• _Recorded data_:
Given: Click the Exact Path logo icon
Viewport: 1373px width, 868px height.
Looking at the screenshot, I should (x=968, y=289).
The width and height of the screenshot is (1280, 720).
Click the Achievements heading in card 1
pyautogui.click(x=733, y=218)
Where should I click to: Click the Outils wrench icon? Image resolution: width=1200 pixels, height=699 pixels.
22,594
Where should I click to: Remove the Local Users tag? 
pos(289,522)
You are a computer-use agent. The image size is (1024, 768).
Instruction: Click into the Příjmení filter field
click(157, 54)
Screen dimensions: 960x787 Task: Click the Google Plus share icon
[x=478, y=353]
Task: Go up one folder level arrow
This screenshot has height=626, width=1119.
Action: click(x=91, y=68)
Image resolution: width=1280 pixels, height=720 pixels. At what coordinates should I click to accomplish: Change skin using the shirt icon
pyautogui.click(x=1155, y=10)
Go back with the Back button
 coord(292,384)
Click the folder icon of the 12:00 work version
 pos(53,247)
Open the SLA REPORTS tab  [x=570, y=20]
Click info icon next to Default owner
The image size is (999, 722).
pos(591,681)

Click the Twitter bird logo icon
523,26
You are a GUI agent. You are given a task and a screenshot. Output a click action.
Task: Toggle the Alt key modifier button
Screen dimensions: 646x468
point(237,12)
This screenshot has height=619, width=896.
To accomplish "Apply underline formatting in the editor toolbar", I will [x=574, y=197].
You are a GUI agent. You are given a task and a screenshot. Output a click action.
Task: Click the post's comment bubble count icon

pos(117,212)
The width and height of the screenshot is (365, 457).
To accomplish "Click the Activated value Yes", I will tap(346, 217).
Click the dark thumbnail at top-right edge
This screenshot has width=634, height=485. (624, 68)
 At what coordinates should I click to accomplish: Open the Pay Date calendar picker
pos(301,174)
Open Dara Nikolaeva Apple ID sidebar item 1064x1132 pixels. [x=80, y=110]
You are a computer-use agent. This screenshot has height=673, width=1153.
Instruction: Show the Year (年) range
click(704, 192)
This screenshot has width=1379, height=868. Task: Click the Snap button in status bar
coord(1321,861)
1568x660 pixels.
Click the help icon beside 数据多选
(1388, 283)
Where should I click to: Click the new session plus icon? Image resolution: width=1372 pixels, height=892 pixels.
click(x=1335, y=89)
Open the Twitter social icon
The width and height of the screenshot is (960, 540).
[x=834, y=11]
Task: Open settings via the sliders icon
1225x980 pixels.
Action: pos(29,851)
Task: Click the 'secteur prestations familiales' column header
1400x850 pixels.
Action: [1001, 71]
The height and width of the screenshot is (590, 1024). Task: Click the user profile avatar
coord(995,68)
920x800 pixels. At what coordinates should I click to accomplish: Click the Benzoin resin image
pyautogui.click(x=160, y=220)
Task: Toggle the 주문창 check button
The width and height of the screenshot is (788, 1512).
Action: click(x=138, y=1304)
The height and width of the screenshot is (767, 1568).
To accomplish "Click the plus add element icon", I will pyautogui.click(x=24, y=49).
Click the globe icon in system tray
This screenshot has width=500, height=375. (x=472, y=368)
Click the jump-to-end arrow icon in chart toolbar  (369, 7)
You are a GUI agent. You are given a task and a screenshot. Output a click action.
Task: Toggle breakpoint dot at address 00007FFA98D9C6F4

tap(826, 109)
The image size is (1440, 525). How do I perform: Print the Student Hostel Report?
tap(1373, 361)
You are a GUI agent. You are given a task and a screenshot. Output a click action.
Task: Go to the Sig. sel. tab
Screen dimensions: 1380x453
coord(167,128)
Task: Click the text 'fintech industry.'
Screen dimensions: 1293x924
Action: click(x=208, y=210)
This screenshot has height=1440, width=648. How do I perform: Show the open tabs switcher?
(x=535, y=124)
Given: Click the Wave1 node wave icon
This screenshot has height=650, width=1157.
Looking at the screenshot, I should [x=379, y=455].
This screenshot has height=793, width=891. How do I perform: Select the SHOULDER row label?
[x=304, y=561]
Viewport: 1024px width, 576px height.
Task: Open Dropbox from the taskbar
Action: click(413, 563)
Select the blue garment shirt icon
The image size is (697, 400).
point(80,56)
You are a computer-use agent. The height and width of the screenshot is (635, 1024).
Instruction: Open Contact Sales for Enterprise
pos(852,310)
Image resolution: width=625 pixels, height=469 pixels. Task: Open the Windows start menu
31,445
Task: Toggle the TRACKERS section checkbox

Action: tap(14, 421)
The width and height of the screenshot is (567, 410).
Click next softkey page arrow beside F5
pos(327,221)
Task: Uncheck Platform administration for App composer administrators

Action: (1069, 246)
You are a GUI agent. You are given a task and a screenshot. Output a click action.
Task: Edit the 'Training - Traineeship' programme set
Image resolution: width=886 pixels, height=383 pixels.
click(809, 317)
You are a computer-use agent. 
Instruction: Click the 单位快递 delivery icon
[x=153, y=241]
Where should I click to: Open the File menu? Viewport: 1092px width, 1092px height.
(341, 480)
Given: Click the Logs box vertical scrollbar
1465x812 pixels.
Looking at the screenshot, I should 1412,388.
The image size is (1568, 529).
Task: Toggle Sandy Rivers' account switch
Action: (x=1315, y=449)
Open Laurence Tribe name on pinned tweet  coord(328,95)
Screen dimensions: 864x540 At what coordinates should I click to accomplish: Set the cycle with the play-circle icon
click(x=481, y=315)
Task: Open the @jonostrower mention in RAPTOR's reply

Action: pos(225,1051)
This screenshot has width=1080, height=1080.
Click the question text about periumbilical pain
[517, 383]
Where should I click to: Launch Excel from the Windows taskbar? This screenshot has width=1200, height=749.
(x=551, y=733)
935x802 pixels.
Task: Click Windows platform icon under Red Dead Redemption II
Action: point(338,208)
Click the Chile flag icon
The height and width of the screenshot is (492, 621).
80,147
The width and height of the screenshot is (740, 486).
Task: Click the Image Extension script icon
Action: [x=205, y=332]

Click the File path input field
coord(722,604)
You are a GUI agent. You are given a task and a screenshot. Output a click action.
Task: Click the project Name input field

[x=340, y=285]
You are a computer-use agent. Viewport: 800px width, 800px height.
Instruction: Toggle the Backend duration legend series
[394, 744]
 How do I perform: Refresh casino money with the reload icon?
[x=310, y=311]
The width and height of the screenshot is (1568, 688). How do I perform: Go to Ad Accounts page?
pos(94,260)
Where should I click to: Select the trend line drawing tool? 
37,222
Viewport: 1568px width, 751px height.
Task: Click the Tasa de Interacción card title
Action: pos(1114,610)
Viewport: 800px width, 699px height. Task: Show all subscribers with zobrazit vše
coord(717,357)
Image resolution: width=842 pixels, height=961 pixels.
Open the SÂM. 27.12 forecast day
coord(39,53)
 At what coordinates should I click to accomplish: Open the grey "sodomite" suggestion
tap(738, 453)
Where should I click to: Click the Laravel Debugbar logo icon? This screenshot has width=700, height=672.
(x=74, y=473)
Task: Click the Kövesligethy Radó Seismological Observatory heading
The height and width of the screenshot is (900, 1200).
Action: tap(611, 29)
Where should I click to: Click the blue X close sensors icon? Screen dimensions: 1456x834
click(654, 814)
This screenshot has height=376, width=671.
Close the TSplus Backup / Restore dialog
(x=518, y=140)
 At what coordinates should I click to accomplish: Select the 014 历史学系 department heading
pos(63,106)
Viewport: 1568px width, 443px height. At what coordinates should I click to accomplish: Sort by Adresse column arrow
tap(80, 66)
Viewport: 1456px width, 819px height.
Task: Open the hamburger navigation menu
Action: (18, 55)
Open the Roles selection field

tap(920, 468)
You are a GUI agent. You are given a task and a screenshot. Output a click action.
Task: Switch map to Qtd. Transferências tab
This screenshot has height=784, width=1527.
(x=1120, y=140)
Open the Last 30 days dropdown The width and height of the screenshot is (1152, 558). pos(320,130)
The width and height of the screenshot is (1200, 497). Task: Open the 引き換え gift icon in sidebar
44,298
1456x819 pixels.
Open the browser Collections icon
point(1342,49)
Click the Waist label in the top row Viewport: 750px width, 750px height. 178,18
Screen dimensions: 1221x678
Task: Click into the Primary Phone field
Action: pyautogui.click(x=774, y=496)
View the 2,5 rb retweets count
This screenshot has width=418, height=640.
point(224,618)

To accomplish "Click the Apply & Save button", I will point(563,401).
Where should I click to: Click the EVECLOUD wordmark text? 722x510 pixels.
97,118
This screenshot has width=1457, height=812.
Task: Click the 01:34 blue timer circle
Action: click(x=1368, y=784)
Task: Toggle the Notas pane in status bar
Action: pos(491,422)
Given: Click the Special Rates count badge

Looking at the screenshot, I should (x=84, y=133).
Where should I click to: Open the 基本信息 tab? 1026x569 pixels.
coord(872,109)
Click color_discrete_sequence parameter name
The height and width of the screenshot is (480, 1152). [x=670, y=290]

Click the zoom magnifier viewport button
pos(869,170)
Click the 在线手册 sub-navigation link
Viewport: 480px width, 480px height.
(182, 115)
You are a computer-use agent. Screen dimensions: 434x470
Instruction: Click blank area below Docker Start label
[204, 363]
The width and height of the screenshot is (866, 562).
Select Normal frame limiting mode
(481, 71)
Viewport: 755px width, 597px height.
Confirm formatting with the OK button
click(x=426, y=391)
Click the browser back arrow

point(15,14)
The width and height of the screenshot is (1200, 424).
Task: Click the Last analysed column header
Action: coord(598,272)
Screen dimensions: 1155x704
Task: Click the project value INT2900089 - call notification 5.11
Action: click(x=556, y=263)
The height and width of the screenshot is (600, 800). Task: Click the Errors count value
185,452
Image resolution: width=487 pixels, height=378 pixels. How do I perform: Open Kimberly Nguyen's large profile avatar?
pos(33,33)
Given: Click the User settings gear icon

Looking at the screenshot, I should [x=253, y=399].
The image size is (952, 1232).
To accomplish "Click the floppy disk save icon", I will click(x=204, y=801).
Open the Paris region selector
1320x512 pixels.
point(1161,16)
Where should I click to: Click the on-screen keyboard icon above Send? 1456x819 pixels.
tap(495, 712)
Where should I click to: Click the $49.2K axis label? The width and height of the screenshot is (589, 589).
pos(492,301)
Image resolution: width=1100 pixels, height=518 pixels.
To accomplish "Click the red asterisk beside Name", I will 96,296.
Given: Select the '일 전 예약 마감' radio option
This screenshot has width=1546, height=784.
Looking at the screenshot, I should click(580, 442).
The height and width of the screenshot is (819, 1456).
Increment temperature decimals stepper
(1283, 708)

• _Aim of the task_:
Please output the records above as a two-column CSV with the columns record_text and answer, starting with the line with "The width and height of the screenshot is (567, 410)." and going on through the line with "click(809, 317)". Give one row per record, putting each value in a single quoted field with line breaks replaced by spaces.

• _Response to the exercise_:
record_text,answer
"The width and height of the screenshot is (567, 410). Click next softkey page arrow beside F5","pos(327,221)"
"Task: Uncheck Platform administration for App composer administrators","Action: (1069, 246)"
"You are a GUI agent. You are given a task and a screenshot. Output a click action. Task: Edit the 'Training - Traineeship' programme set Image resolution: width=886 pixels, height=383 pixels.","click(809, 317)"